(Exercise A): Copy the opinion passage below word for word, from "Today, I have" to "take the money.".

Hearts and Minds was not an overnight success but it proved to be more cost efficient and placed the Brits in a better position to negotiate the peace. Compare that with American military campaigns - you get lots of fire power thrown at the most remote of areas in the hope that the other side gets the idea that it's just easier to lie down and die. Iraq is a good example - they steamrollered Sadamm's army thinking they'd be welcomed with open arms. The locals cheered them for getting rid of Saddam and then proceeded to pick of GI's one at a time and the most awkward times.

Today, I have no desire to go back to either the USA or UK or to visit Australia. I cringe whenever someone suggest going to London for a holiday. I've had enough of shoddy but very expensive infrastructure. I mean, I used to live in swanky Soho, which stank of piss - not something you'd find in Geylang. I also shudder when any of the three groups suggest business meetings or offer jobs - it's usually a session for mental masturbation and for you to do the work (including the thinking) and they take the money.

As such, my entries give the impression that I am dead set against Caucasians, particularly the Americans, Brits and Australians. This is not true, I am aware of the innate decency of Americans, Brits and Ausies - I merely don't show my appreciation to the good guys as often as I vent against the crap that ends up in the rest of the world.

(The records):

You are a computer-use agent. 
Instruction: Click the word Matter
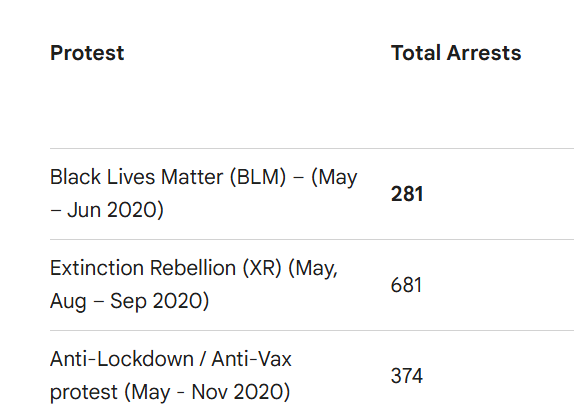click(x=192, y=177)
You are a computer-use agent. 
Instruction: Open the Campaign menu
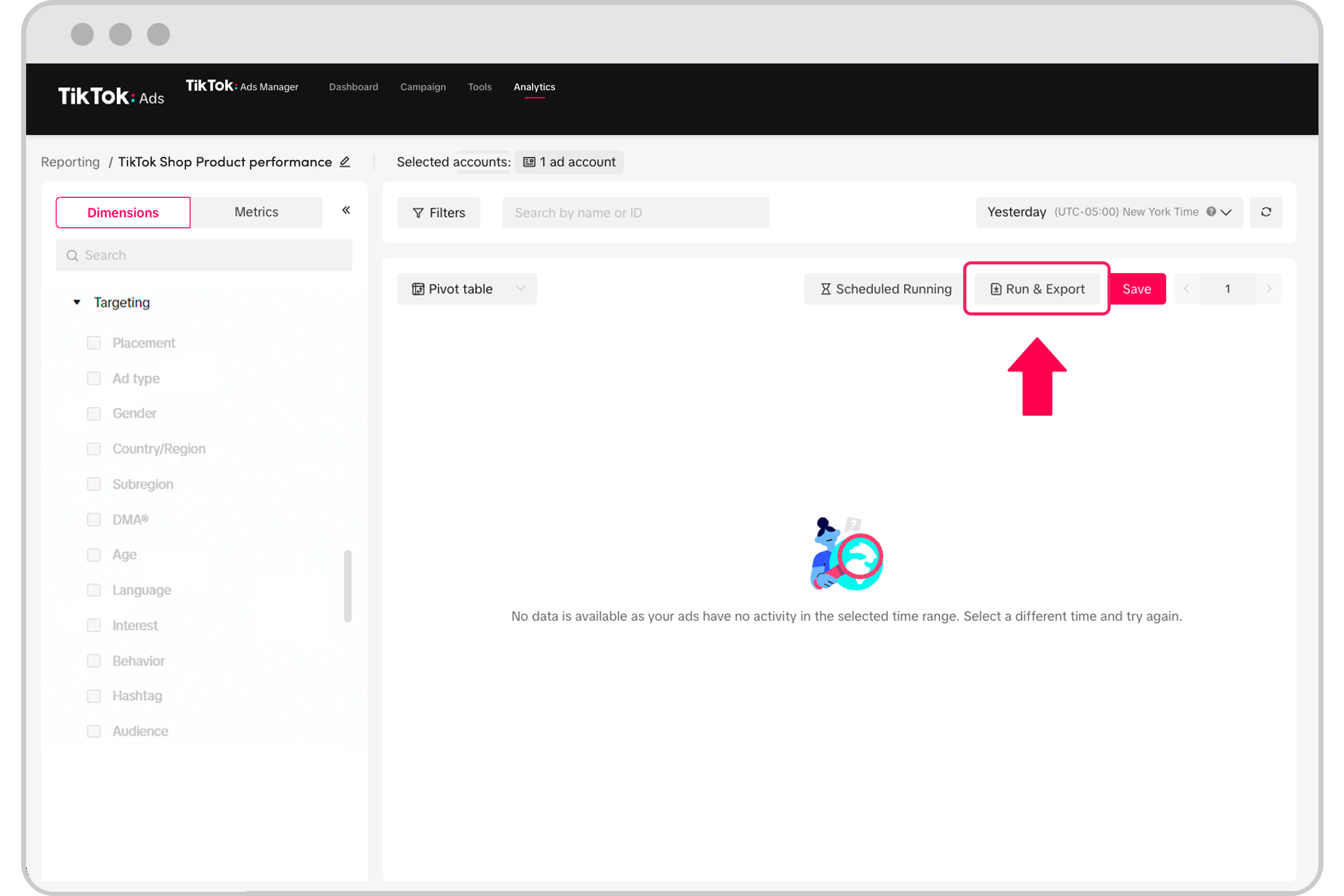pos(422,87)
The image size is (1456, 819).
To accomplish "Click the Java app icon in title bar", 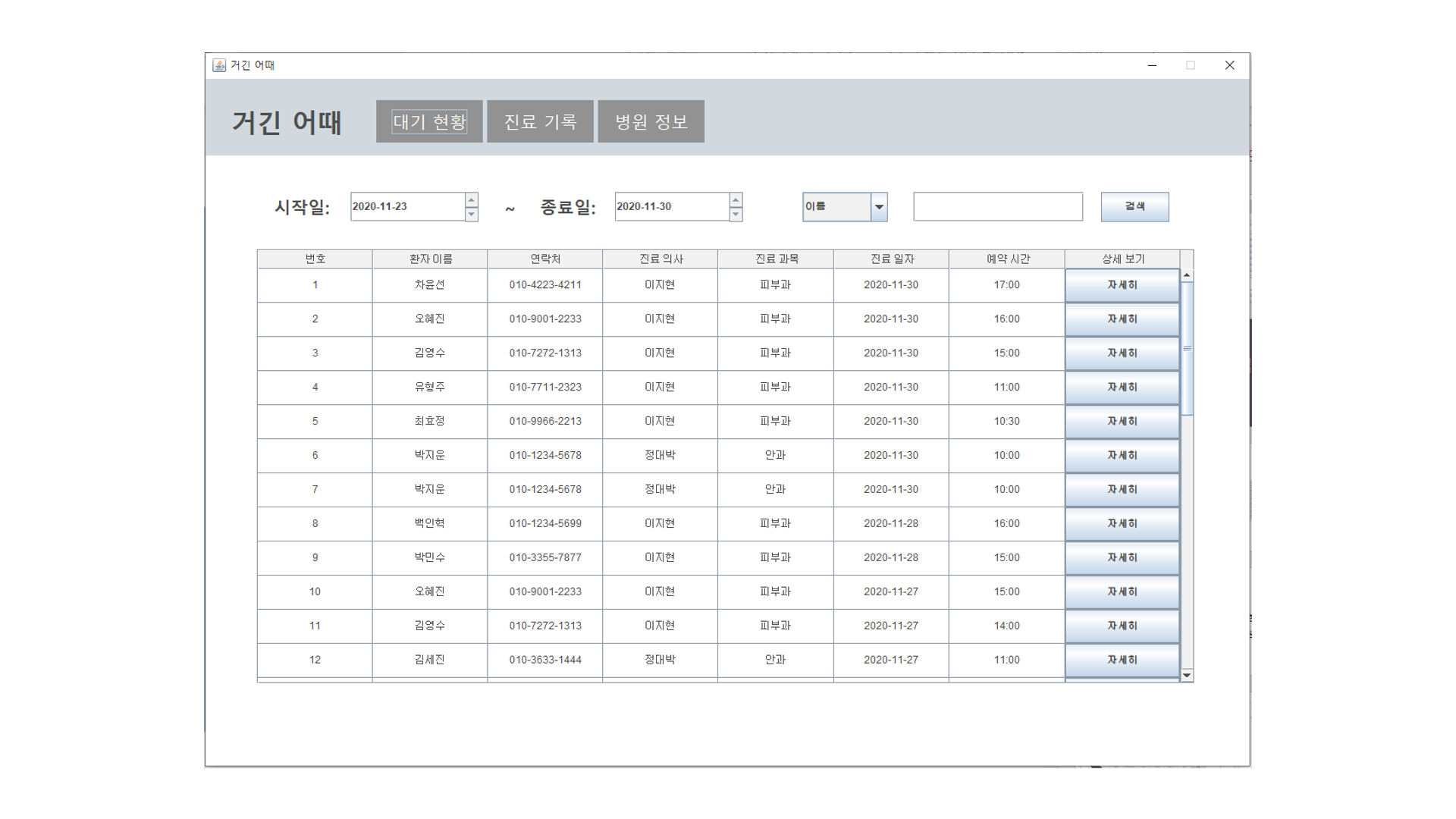I will click(x=219, y=65).
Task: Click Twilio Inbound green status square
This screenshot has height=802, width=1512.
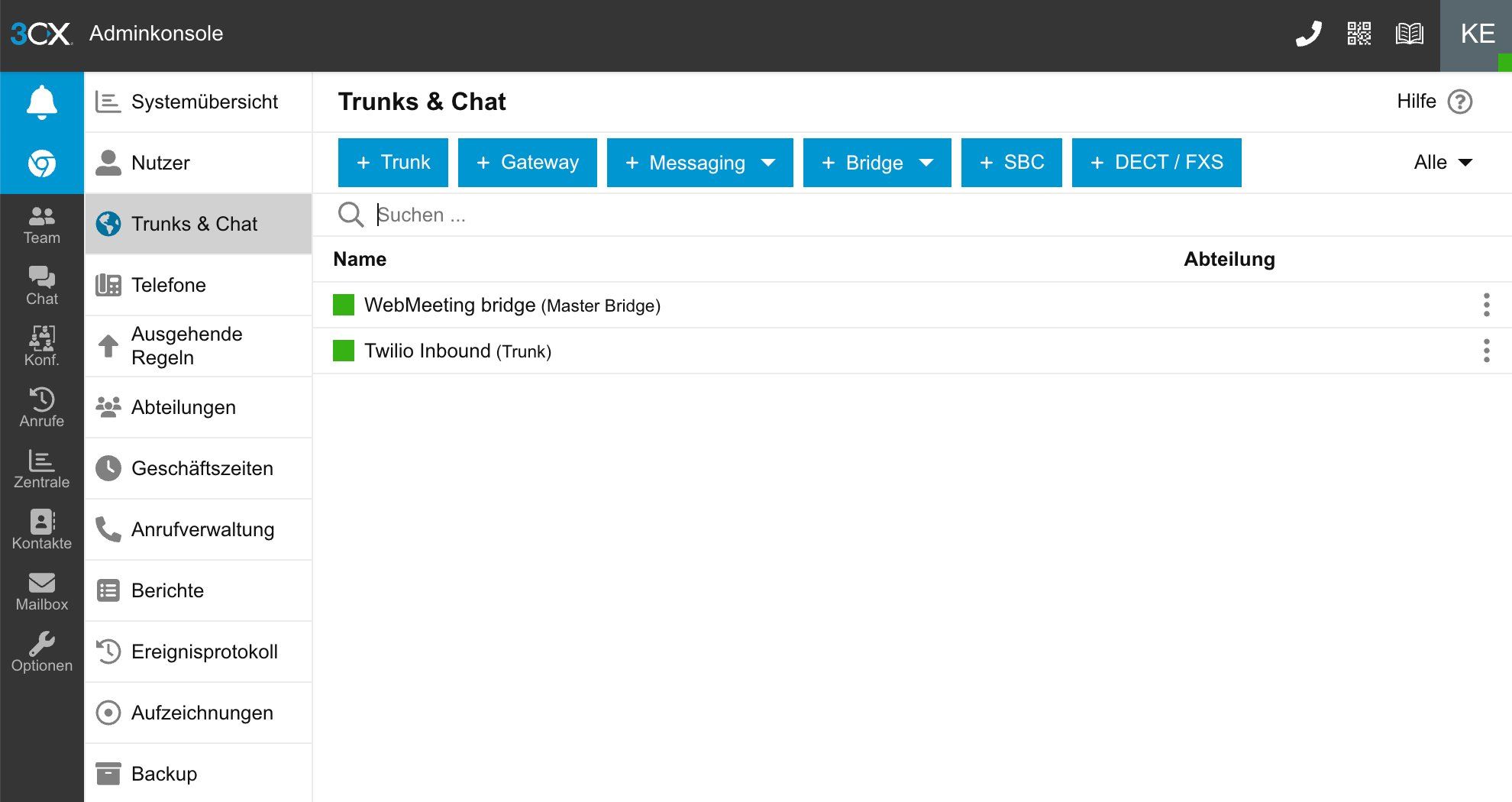Action: coord(344,351)
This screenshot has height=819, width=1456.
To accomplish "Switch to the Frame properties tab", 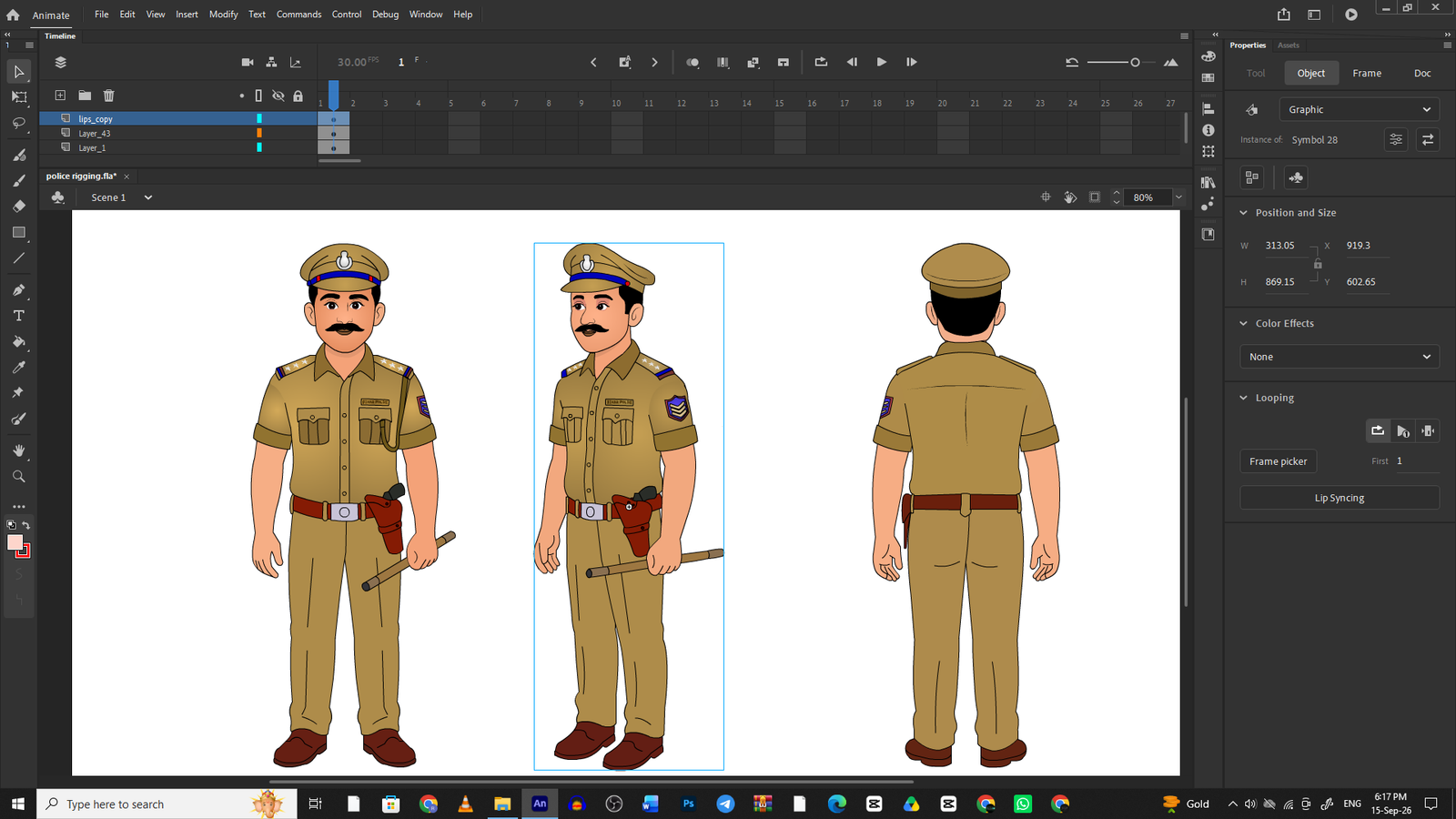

(Exercise B): How many lines in the rows above contain the string "screenshot"? Give only the number.

(Final result A):
Today, I have no desire to go back to either the USA or UK or to visit Australia. I cringe whenever someone suggest going to London for a holiday. I've had enough of shoddy but very expensive infrastructure. I mean, I used to live in swanky Soho, which stank of piss - not something you'd find in Geylang. I also shudder when any of the three groups suggest business meetings or offer jobs - it's usually a session for mental masturbation and for you to do the work (including the thinking) and they take the money.

(Final result B): 2